## SUPPLIED INFORMATION
>>>

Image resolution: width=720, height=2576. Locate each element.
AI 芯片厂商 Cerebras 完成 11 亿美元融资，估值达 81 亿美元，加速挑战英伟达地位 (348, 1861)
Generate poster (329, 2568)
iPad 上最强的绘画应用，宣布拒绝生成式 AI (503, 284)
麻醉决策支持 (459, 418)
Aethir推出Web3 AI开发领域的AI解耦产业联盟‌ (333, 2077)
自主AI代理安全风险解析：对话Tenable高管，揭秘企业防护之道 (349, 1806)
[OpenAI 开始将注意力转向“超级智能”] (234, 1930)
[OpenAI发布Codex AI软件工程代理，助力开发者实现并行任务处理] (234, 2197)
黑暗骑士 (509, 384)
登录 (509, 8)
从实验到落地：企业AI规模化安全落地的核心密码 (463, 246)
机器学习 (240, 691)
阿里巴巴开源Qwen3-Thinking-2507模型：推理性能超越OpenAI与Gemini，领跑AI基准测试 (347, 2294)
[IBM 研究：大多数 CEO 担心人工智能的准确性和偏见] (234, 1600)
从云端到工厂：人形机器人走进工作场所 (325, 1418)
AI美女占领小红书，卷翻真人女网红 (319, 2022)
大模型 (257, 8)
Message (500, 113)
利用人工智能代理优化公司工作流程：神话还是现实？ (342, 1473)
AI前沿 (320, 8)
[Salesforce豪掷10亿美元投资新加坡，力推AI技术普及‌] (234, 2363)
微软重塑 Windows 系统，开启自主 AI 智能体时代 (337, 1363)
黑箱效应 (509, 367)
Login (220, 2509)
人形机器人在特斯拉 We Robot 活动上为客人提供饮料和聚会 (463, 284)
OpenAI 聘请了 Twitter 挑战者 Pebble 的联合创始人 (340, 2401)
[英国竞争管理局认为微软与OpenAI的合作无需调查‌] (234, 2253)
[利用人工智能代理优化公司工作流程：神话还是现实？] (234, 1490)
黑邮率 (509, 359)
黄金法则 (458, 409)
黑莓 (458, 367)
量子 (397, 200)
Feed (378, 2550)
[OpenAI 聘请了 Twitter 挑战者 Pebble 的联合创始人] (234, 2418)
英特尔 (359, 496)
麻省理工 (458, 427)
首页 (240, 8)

<<<

## WHAT YOU SHOULD DO
The reply should contain all of the entries exactly as shown above.

## WRITTEN SOLUTION
Image resolution: width=720, height=2576. Locate each element.
AI 芯片厂商 Cerebras 完成 11 亿美元融资，估值达 81 亿美元，加速挑战英伟达地位 (348, 1861)
Generate poster (329, 2568)
iPad 上最强的绘画应用，宣布拒绝生成式 AI (503, 284)
麻醉决策支持 (459, 418)
Aethir推出Web3 AI开发领域的AI解耦产业联盟‌ (333, 2077)
自主AI代理安全风险解析：对话Tenable高管，揭秘企业防护之道 (349, 1806)
[OpenAI 开始将注意力转向“超级智能”] (234, 1930)
[OpenAI发布Codex AI软件工程代理，助力开发者实现并行任务处理] (234, 2197)
黑暗骑士 (509, 384)
登录 (509, 8)
从实验到落地：企业AI规模化安全落地的核心密码 (463, 246)
机器学习 (240, 691)
阿里巴巴开源Qwen3-Thinking-2507模型：推理性能超越OpenAI与Gemini，领跑AI基准测试 (347, 2294)
[IBM 研究：大多数 CEO 担心人工智能的准确性和偏见] (234, 1600)
从云端到工厂：人形机器人走进工作场所 (325, 1418)
AI美女占领小红书，卷翻真人女网红 (319, 2022)
大模型 (257, 8)
Message (500, 113)
利用人工智能代理优化公司工作流程：神话还是现实？ (342, 1473)
AI前沿 (320, 8)
[Salesforce豪掷10亿美元投资新加坡，力推AI技术普及‌] (234, 2363)
微软重塑 Windows 系统，开启自主 AI 智能体时代 (337, 1363)
黑箱效应 (509, 367)
Login (220, 2509)
人形机器人在特斯拉 We Robot 活动上为客人提供饮料和聚会 (463, 284)
OpenAI 聘请了 Twitter 挑战者 Pebble 的联合创始人 (340, 2401)
[英国竞争管理局认为微软与OpenAI的合作无需调查‌] (234, 2253)
[利用人工智能代理优化公司工作流程：神话还是现实？] (234, 1490)
黑邮率 (509, 359)
黄金法则 (458, 409)
黑莓 (458, 367)
量子 (397, 200)
Feed (378, 2550)
[OpenAI 聘请了 Twitter 挑战者 Pebble 的联合创始人] (234, 2418)
英特尔 (359, 496)
麻省理工 (458, 427)
首页 (240, 8)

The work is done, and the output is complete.